Soportar la insolencia de alguien es en verdad absurdo, sentirnos ofendidos por la forma en que actúa es una reacción humana que muchos, en veces, tenemos que soportar de un tercero. La actitud desafiante por cualquiera de quienes nos rodean, su forma despectiva en el trato humano nos lleva a lidiar con los demonios de uno, frente a los demonios del otro. El poder en sí mismo no tiene estos agravios sino los que hacen uso de él. De pronto se deja ver a una multitud de empresarios que cobijados por su riqueza, empiezan a tener una actitud insolente llevándolos a mostrar actitudes nunca vistas por aquellos que les rodean. Lo mismo podemos ver en ciertos personajes del poder judicial que no acatan el mandato del pueblo y hasta de la misma ley. La aprobación de la Ley de Remuneraciones de los Servidores Públicos que somete a los funcionarios públicos a no ganar más de lo que gana el presidente constitucional a partir de este primero de diciembre. Ante ese mandato observamos la negación de asumirse a la nueva reglamentación constitucional, argumentos para ello puede haber muchos, sin embargo, el mandato del pueblo fue de YA NO MÁS DE LO MISMO, y tenemos que asumirlo, nos guste o no. La madurez de los funcionarios para acatar la disposición legal es por sí misma, la instrumentación para que la nueva regla del juego pueda darse sin tropiezo alguno. Reconozco la reticencia en los funcionarios públicos, pues a saber, que vivir como hasta hoy, ha sido un privilegio y a la vez un fuerte golpe a la ciudadanía que no gana más de un salario mínimo. Los altos salarios o los salarios de oro de miles de funcionarios han sido repudiados por todos los que estamos en la base piramidal salarial.
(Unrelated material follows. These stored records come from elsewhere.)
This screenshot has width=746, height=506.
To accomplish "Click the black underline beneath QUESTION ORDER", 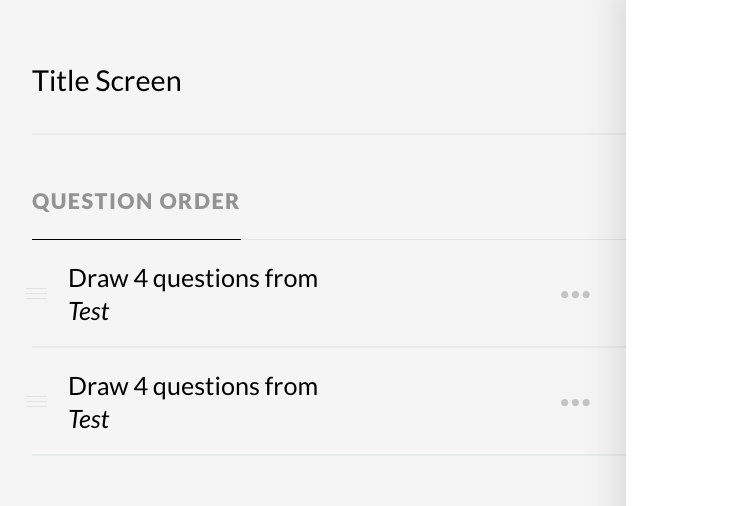I will pos(136,239).
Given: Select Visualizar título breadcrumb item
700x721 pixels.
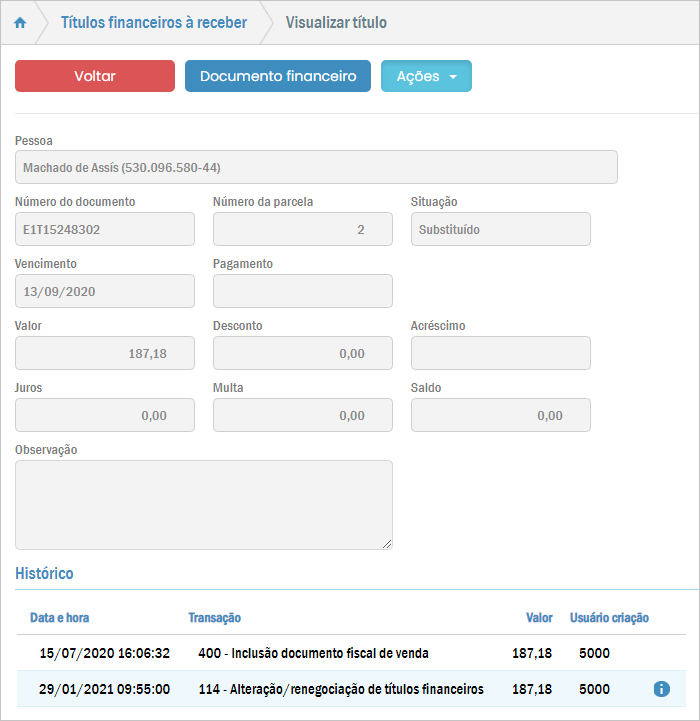Looking at the screenshot, I should pyautogui.click(x=336, y=22).
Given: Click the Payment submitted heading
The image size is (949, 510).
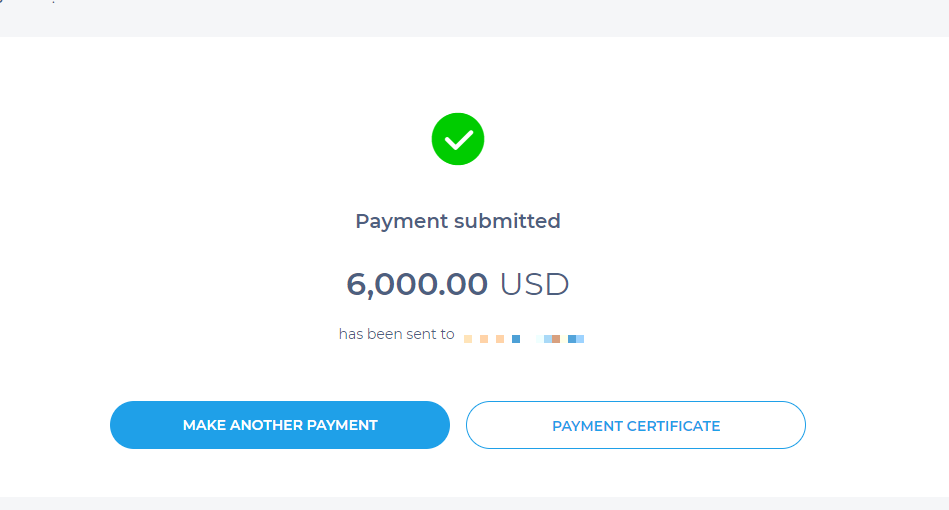Looking at the screenshot, I should (x=458, y=221).
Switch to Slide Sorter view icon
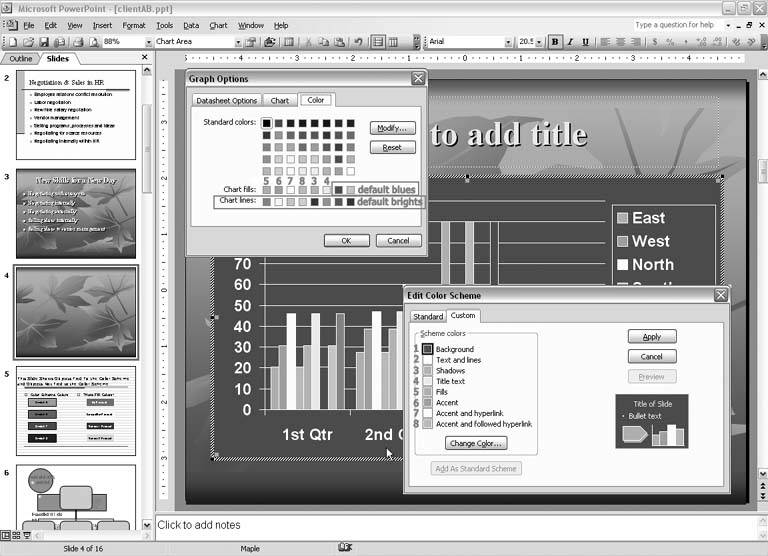Image resolution: width=768 pixels, height=556 pixels. tap(15, 537)

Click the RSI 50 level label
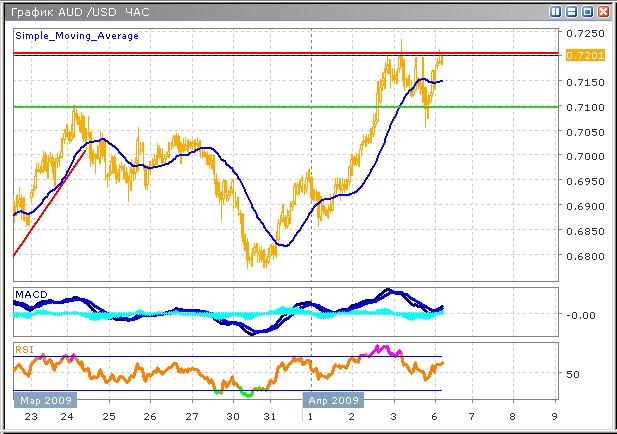[573, 374]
La austeridad republicana nos lleva a concebir la justicia en ese renglón de los sueldos y salarios de los mexicanos.

Habida cuenta de lo anterior, habremos de entender que no hay razón alguna para seguir soportando a una pléyade de funcionarios públicos que ganan altos salarios, si la empresa privada se los paga es por la fuerte retribución que hacen ellos para generar las ganancias esperadas por la capacidad del sector laboral.

Sin duda que los tiempos traen nuevos tiempos y con ellos deberemos asumir las nuevas temporalidades que nos corresponda vivir. Hoy la señal es y creo que seguirá siendo, asumir el ahorro que por muchos años dispendiamos en aras de mantener una estructura privilegiada. Bien ha sido dicho por el presidente electo; se acabaron los privilegios. Esta frase nos lleva a ver el porvenir con cristales diferentes, de no hacerlo veremos la insolencia como un asunto violatorio a la Ley de Remuneraciones, para lo cual el castigo a esa violación puede llevarlos a sufrir en carne propia la pobreza franciscana que deviene de la falta de un empleo como el que ostentan actualmente. El mandato fue claro, se exigió un cambio de régimen y así será. Por el bien de todos, apresurémonos a conformarnos con lo que viene. Así sea.